When someone spray painted "KKK," "Black Lives Matter" and "Murderer" on the base of a statue of a Confederate soldier at the University of North Carolina at Chapel Hill, people took to social media to discuss the incident. Many -- including those who want the statue removed -- criticized the tactic, calling it vandalism. Some comments were quite critical of whoever wrote those things, with many comments assuming they were students.

"What's even worse that [sic] the vandalism is proof of failed educations provided to @UNC students. #UNCDisgrace #DumbLivesDontMatter," wrote one person on Twitter.

Others, however, refused to call the incident vandalism.
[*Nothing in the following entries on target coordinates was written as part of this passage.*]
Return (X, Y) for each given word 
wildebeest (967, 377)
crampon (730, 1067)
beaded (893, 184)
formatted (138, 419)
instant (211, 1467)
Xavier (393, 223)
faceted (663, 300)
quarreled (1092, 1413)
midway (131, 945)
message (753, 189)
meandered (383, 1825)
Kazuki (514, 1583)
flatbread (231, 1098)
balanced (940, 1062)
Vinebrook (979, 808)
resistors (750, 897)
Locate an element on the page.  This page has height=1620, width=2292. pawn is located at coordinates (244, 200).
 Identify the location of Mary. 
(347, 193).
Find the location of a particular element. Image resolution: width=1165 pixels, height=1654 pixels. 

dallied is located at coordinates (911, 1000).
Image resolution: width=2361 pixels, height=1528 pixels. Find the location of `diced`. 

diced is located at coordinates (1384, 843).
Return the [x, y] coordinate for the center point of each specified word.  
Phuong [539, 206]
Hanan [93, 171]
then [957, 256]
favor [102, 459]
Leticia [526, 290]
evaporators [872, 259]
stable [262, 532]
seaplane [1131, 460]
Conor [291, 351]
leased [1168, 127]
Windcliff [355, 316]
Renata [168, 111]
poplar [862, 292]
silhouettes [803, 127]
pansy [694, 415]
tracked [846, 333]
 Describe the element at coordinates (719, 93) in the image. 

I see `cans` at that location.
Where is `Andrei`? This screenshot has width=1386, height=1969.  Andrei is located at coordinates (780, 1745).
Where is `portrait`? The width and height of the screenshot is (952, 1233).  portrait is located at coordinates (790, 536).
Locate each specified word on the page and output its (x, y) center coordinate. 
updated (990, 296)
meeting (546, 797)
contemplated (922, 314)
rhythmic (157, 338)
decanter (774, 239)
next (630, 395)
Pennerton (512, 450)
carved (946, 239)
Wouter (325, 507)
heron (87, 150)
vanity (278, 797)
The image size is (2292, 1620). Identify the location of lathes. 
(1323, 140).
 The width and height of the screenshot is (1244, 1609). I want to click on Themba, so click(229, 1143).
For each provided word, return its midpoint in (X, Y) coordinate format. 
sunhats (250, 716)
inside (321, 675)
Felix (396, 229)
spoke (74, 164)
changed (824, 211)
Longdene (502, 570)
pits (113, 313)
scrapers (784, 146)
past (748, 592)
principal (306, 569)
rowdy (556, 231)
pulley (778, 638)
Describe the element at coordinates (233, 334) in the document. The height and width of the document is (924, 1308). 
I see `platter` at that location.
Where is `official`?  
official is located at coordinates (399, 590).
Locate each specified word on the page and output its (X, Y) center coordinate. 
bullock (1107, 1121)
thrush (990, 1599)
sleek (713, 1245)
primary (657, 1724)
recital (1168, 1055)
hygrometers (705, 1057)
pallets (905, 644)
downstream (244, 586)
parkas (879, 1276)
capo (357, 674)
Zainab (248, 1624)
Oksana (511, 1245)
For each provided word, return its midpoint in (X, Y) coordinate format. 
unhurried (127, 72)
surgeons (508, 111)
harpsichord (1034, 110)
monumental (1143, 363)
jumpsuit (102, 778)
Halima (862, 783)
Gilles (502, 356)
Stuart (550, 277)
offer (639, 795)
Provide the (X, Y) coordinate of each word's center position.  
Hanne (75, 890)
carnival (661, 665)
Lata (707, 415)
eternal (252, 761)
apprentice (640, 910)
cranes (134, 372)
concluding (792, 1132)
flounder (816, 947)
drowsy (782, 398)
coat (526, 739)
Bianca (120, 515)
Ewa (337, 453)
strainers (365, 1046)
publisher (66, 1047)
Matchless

Referring to the statue's nickname, another person wrote on Twitter: "#SilentSam was not vandalized. #SilentSam was already vandalism, disgrace to #UNC campus. #BlackLivesMatter made it better."


Mark Auslander, associate professor of anthropology and museum studies at Central Washington University, who has written extensively about ties between American colleges and the institution of slavery, said that many colleges have not addressed their own histories in this regard and should expect more "historical guerrilla warfare" as a result.

He said that the recent incidents shouldn't be viewed in isolation but as "symptoms" of "the vast work that remains in coming to terms with the underacknowledged histories of slavery, Jim Crow and institutional racism embedded in the U.S. system of higher education."